I knew a guy who could keep a 3" group at 25 yards with a Walther PPK in .32 caliber.  Should he hunt deer with that gun?   What if he limits his shots to 50 ft or 16 yards and only aims for the head or neck?


----------



## rvick (Nov 4, 2011)

as a tracker, i have "finished off" dozens, if not hundreds, of deer with every caliber, from 22 up. not talking head shots because hunters dont want to mess up mounts. imo, anything less than 357, MAG or SIG, is inadequate. 40 is maybe borderline.


----------



## EMC-GUN (Nov 4, 2011)

.22 Cal. Centerfire and above is GA law. This thread is getting pretty emotional apparently? I will chronograph some .38 loads and then do some FPS figuring.


----------



## SgtPat (Nov 4, 2011)

Rich M said:


> So, you would go and drop $1,000 on a new gun, et al just to shoot a deer?
> 
> I cry fowl.  Use what you have - the .357 was the most powerful handgun for a period.  The .38 special was seen as very usable - even in war.
> Use what you have, just use a heavier bullet and take a good shot.  .38 special, 158 grain soft point, and 25 yards = dead deer no matter where you are or how big it is.
> ...



So was mustard gas, but that doesn't mean you should hunt deer with it.


----------



## SgtPat (Nov 4, 2011)

EMC-GUN said:


> .22 Cal. Centerfire and above is GA law. This thread is getting pretty emotional apparently? I will chronograph some .38 loads and then do some FPS figuring.



Not for handguns.


----------



## GunnSmokeer (Nov 5, 2011)

*Is Too*



SgtPat said:


> Not for handguns.





Well, the e-regulations page for the Georgia D.N.R. website says that IS the legal requirement for either rifle or handgun hunting for deer or bear.

QUOTE:  _Deer & Bear Firearms

•Modern Rifles and Handguns: Centerfire Only, .22-cal. or larger with expanding bullets. 

•Shotguns: 20-gauge or larger loaded with slugs or buckshot. Buckshot is not allowed on WMAs, unless otherwise specified.

•Muzzleloaders: .44-cal. or larger, or muzzleloading shotguns 20 gauge or larger. Scopes are legal.

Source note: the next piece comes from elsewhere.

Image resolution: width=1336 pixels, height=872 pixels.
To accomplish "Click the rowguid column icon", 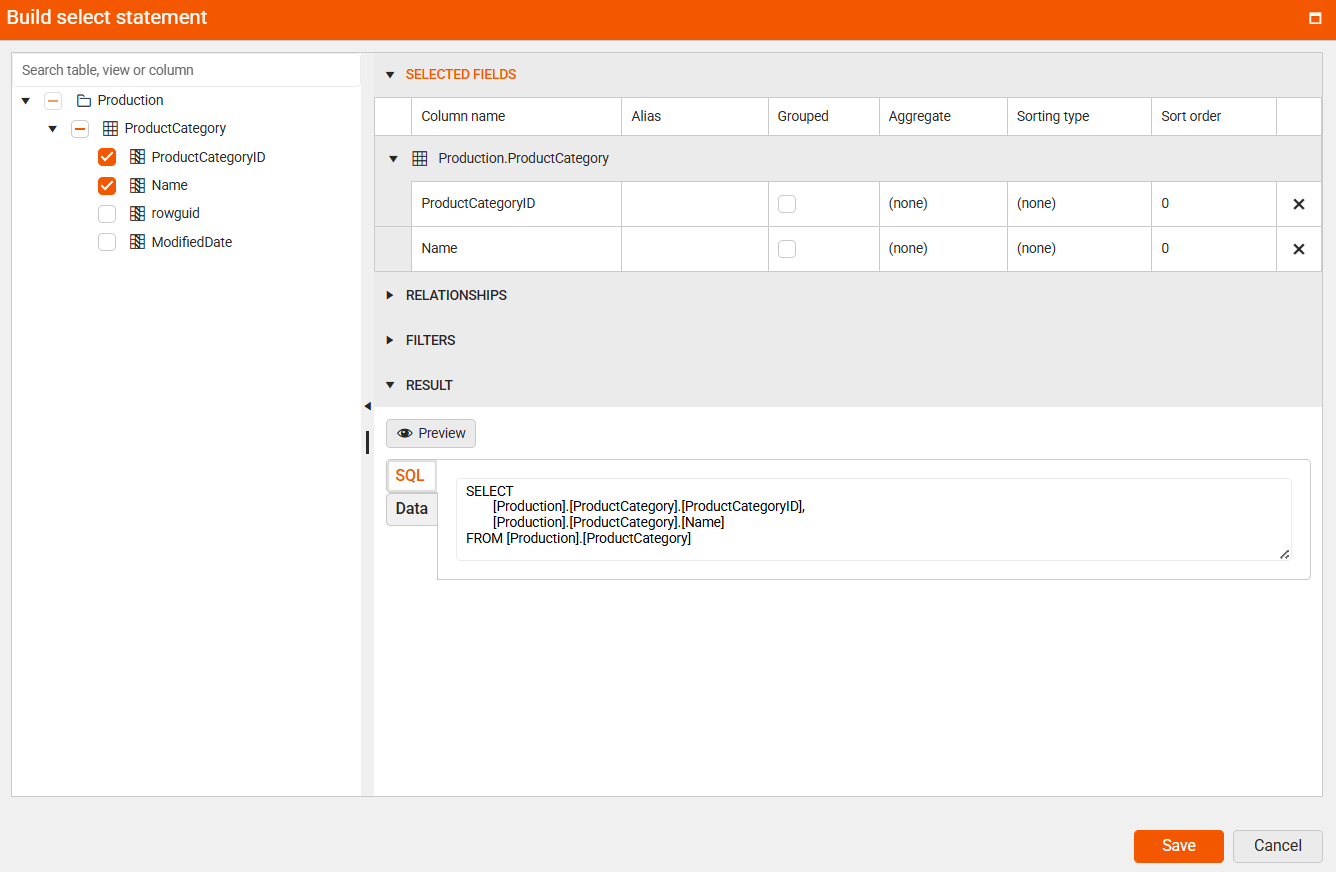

•Primitive Weapons: Legal weapons during primitive weapons season include crossbows, bow and arrow, and muzzleloading firearm. Scopes are legal. _

But by this legal standard, a lot of small caliber pocket pistols would be legal to hunt deer with.  We're not just talking about finishing off a wounded deer at point-blank range.  Actual hunting from a distance, maybe across a corn field from a blind. It's legal to take that shot with a Kel-Tec 9mm with a 3" barrel and a long heavy double action trigger.  It's legal to take the shot with a Baby Browning .25 acp with a Winchester 50-grain hollowpoint.
I hope people hold themselves to a higher standard than what is "legal" under the law as it exists today.


----------



## redlevel (Nov 5, 2011)

EMC-GUN said:


> I have a bullet mold that will drop a 170gr. bullet in .358 caliber (.38 special/.357 Mag). Also have one that will frop a 190gr. wide flat nose in the same caliber. Get either one of these going around 900-1000 FPS and you will have a very dead deer. Practice practice practice and you will flatten a deer out with a  .38 special. Anyone that thinks other wise I would have to question their knowledge of guns, ballistics and skill level.



In the first place, the OP didn't ask about 170-190 grain bullets.  He asked about 125 grain +p, which in anything other than Buffalo Bore or some other specialty load is an anemic load.  The specialty loads are still going to run around 300 ft. lbs. energy.
http://www.buffalobore.com/index.php?l=product_detail&p=109

In the second place, you show me how to drive a 190 grain bullet at 1000fps from anything other than an N-frame S&W chambered for .357, or a Freedom Arms or some such.  You will shoot-loose most medium frame guns _chambered for .38 special_ if you use loads like that, that is if you don't have a catastrophic failure before that happens.   I would feel pretty good about taking a 20-50 yard shot with 190 grains @ 1000fps in a proper firearm, but that wasn't the question, was it?

In the third place, your last statement shows a degree of arrogance and misguided superiority unmatched by anything I have seen before on this forum.  You are providing a recipe for something worse than losing a wounded deer.


----------



## SgtPat (Nov 5, 2011)

GunnSmokeer said:


> Well, the e-regulations page for the Georgia D.N.R. website says that IS the legal requirement for either rifle or handgun hunting for deer or bear.
> 
> QUOTE:  _Deer & Bear Firearms
> 
> ...



I stand corrected and agree with your logic also.


----------